All that happened is that we were temporarily feeling lost as we wandered through the labyrinth of life, but the moment we recognize that our inner compass is always pointing towards our own heart, a bulb switches on that guides us and enables us to locate our way home with ease—which is a journey back to the heart of ourselves.
It is not selfish or self-centered to focus on loving ourselves or to treat ourselves with care, consideration, and thoughtfulness. It is absolutely essential before we can ever truly and deeply care for another. Once our heart is filled with love for ourselves, that love overspills and naturally spreads so that it reaches every heart around us. The reason self-love is so important is that it impacts and greatly benefits not only us, but every single person we will ever encounter.
The types of people that destabilize us when they come—and then unexpectedly go—are simply teachers of love, so it is absolutely vital that we pay attention to the purpose of the meeting, rather than wallowing in sadness and despair when they leave.
Their electrifying energy arrives to sharply jolt us back towards ourselves.

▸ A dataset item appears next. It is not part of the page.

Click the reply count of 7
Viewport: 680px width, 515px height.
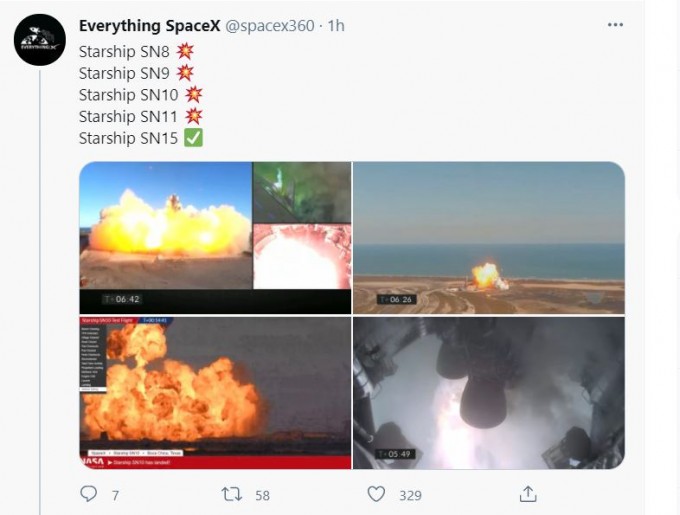[x=115, y=495]
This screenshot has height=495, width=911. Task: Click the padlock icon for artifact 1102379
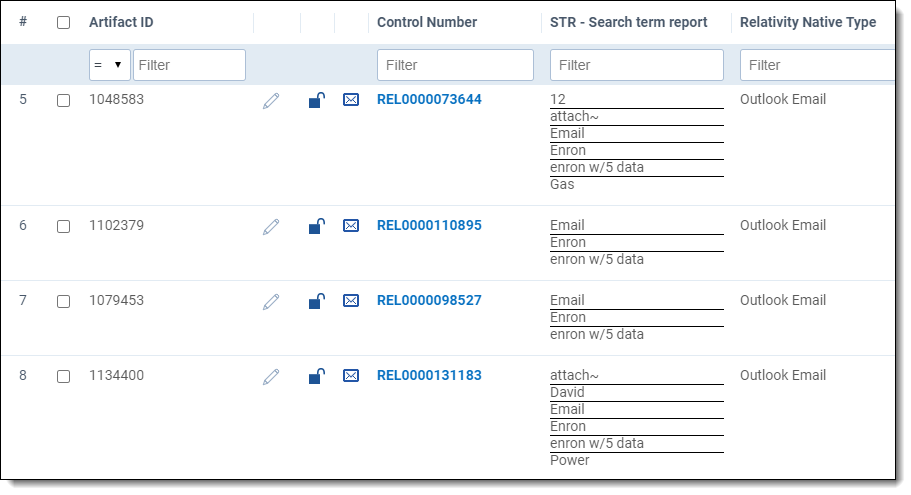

However, this doesn’t usually happen overnight.
This person didn’t come to us so that we can magically turn the dial, and suddenly everything feels whole and wonderful again.
Self-discovery and self-love are ongoing battles between the heart, the soul, and the mind—and they ask us to gently open up, and to strengthen and heal.
All the things we found loving, romantic, sensual, exciting, adventurous, and intriguing about that other person—we can also find hidden within ourselves.
It is a beautiful thing to share all of these things with someone else. However, until we have located and unearthed them from within ourselves, all we will do is focus on what’s outside of us, and in other people, and we will miss the fulfillment that occurs when we are able to wholly nourish all these aspects of ourselves.
The fleeting types of people are an awakening. They are a gift. They appear in our lives to prepare us so that we are ready for the greatest and highest levels of love and connection—which can only be achieved when we have wholly reconnected with ourselves.
Sometimes people enter our lives to teach us how to trust.
Some arrive to teach us how to work harder so that we show our love, while others teach us how to not be too clingy or needy, and how to gracefully let go.
Sometimes people come disguised as love to teach us what we don’t want, so that we recognize the genuine love that we crave when it arrives.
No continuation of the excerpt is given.